The 2016 Swedish Men's Handball Championship final (SM-finalen i handboll för herrar 2016) was a handball match that took place at Malmö Arena in Malmö on 22 May 2016 to decide the winner of the 2015–16 Elitserien. The match was contested by IFK Kristianstad and Alingsås HK. Kristianstad won the match by 27–18 to win their second consecutive Swedish title.

==Background==
The match was contested by the champions of the two previous seasons, with Kristianstad having won the title in 2015 and Alingsås in 2014. Kristianstad had won the regular season, 16 points ahead of second placed Alingsås (2 points for a win). Kristianstad won both matches between the teams in the regular season, winning 34–26 at home and 28–27 away. The teams had previously faced each other in the quarter-finals in 2012 and 2013 and in the final in 2015, with Kristianstad winning each time. It was the fourth time that Malmö Arena hosted the final, following 2010, 2012 and 2014.

==Road to the final==
Kristianstad were undefeated in the playoffs going into the final, having swept Redbergslids IK and IK Sävehof in the quarter-finals and semi-finals, respectively. Alingsås HK defeated Eskilstuna Guif by 3–1 in the quarter-final series and swept Ystads IF in the semi-finals.

==Match==
===Summary===
Kristianstad dominated the match from the start and took the lead by 7–2. The following period was relatively close and Kristianstad extended their lead by a single goal to 11–5. Kristianstad finished the first half as well as they had started it, and led by 18–6 at half-time. Alingsås were better at the start of the second half and reduced the deficit to 19–12, thanks in part to several counter-attack goals. However, they never got closer than 7 goals in the second half as Kristianstad extended their lead to 23–14. Kristianstad maintained the lead and won by 27–18. Kristianstad's Iman Jamali was the top scorer of the match at 8 goals.
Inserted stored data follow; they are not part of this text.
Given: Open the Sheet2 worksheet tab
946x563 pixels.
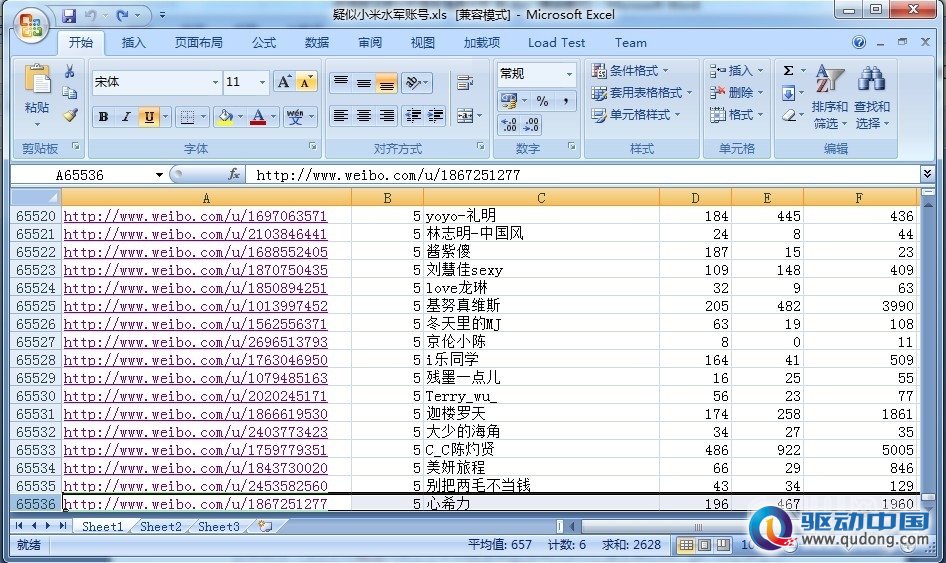Looking at the screenshot, I should point(160,527).
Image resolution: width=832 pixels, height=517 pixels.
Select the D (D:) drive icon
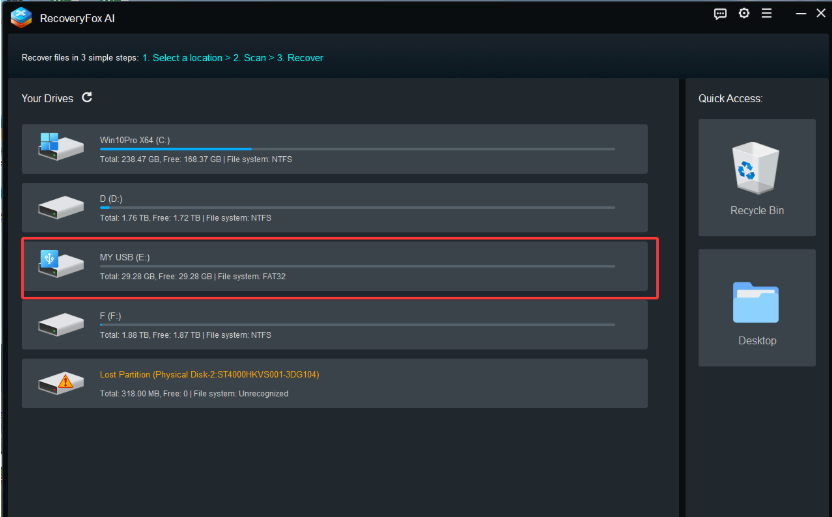click(60, 208)
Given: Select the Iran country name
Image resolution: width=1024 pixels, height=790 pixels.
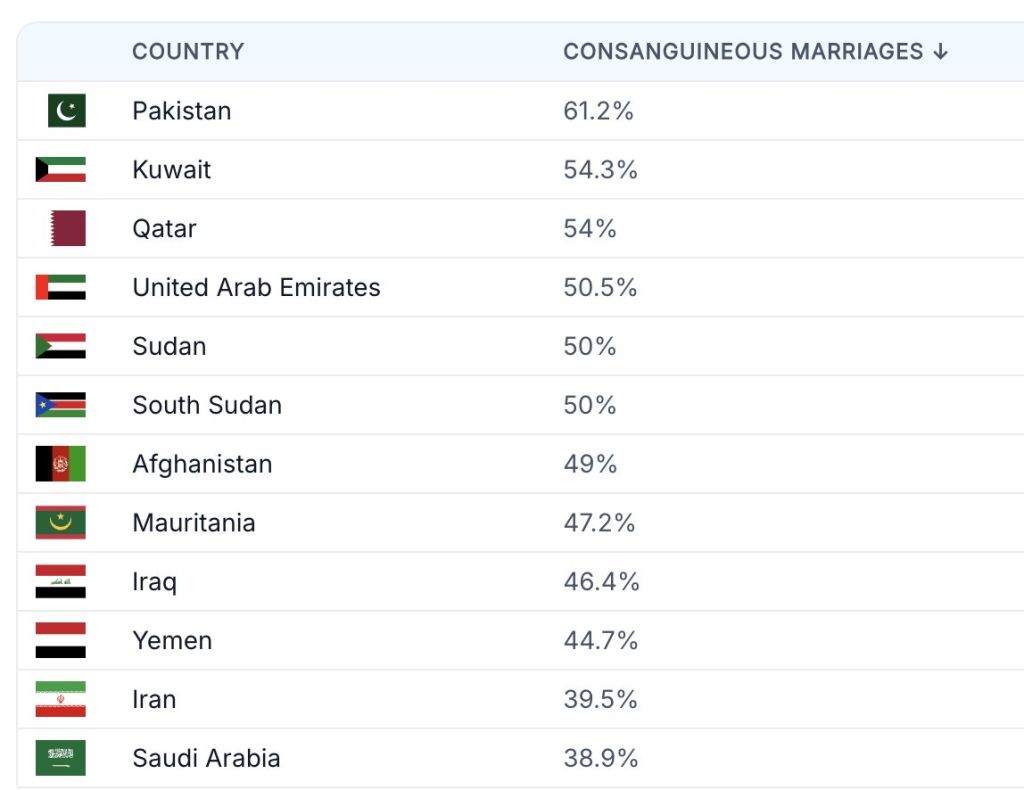Looking at the screenshot, I should (154, 700).
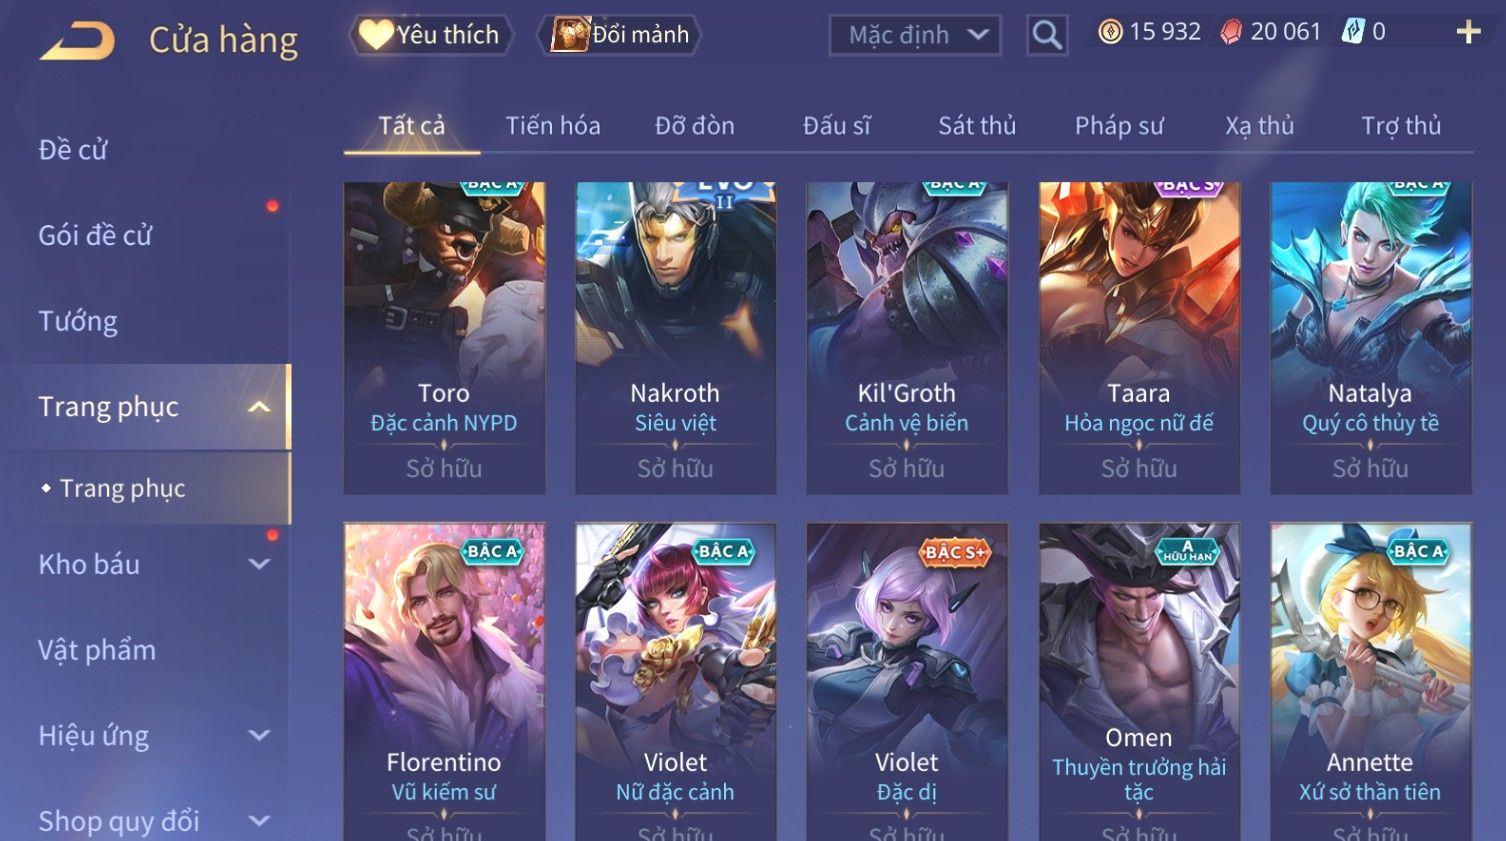Select Florentino Vũ kiếm sư skin card

[x=444, y=682]
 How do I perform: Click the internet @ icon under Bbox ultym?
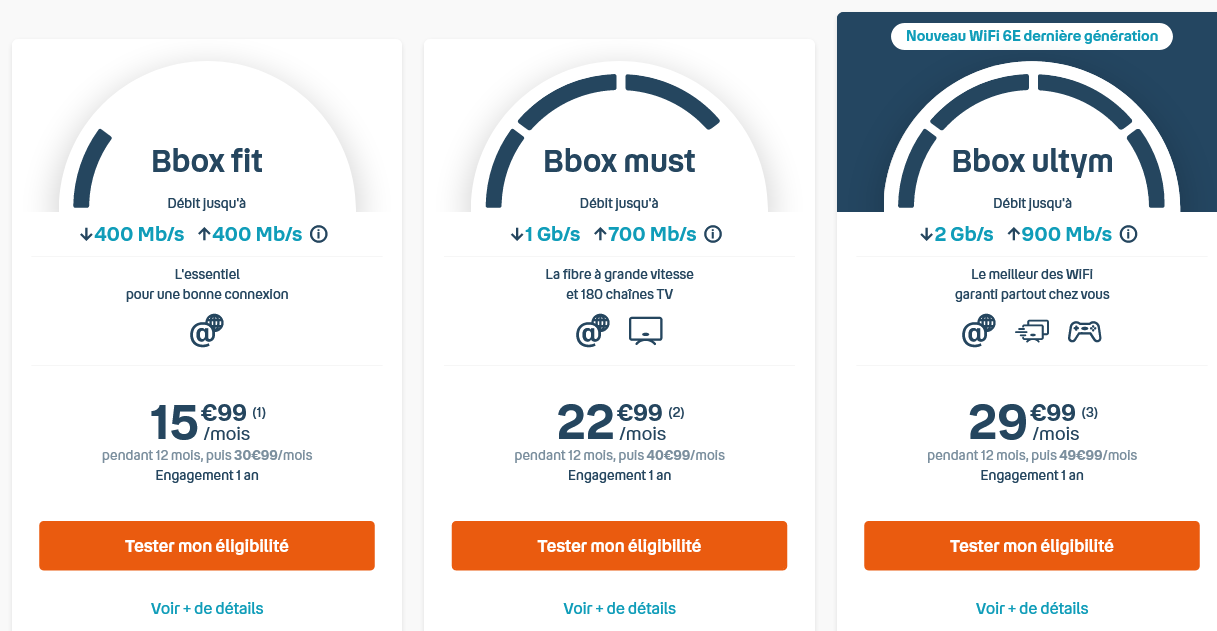(x=979, y=331)
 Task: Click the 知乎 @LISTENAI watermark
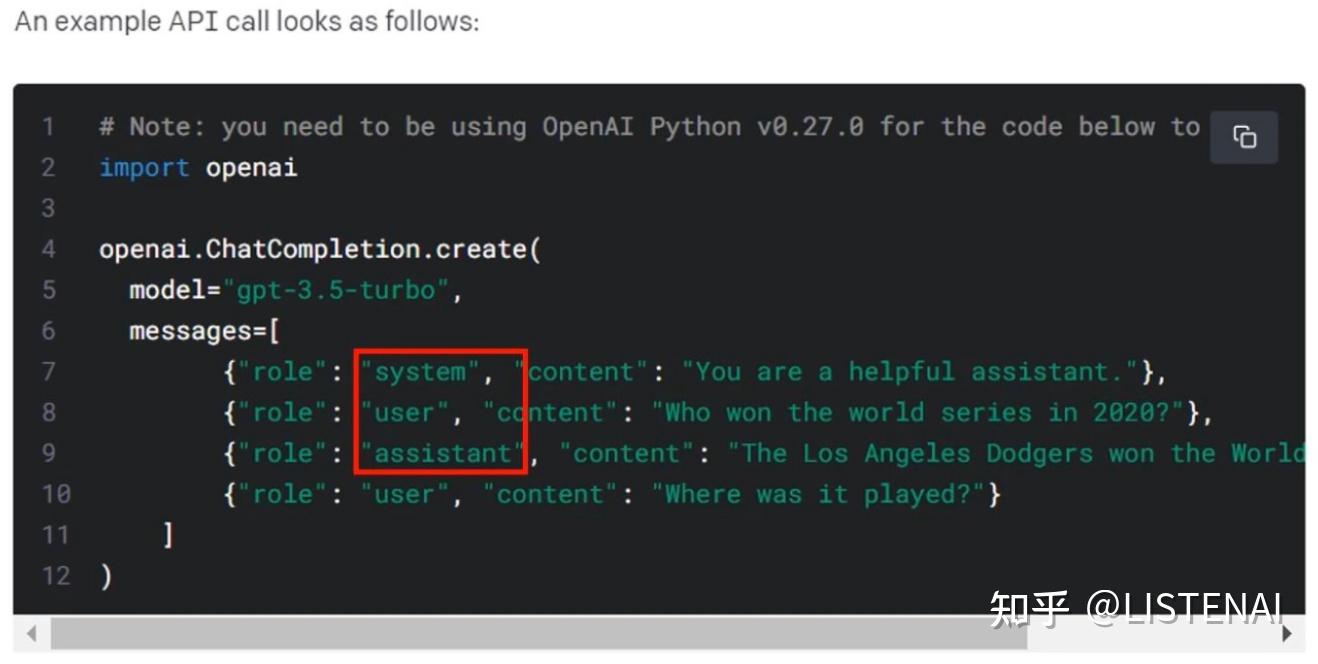pyautogui.click(x=1136, y=608)
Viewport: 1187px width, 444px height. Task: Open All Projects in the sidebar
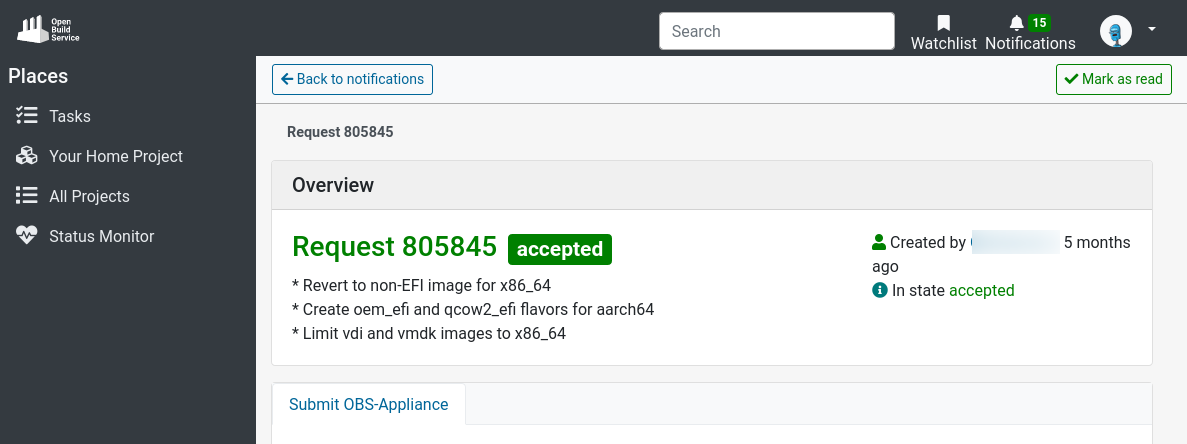click(x=89, y=196)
Andreas Flodman scored the most goals for Alingsås, 5.

==Reactions==
Kristianstad coach Ola Lindgren said after the match: "The first half is the best one we've played this season. (...) I couldn't have dreamt of a twelve-goal lead at half-time." Alingsås coach Mikael Franzén criticised himself after the match, saying "obviously I have a big part in us being so battered. We all have a part in it, obviously." Alingsås player Fredrik Teern said that their defence was "insecure" and "out of sync" and that they did not get close enough to Kristianstad's shooters. In particular he believed they gave Jamali too much space. Sveriges Radio pundit and former player Magnus Wislander said that "it is adult men who play against little boys. Kristianstad are outstanding in Swedish handball".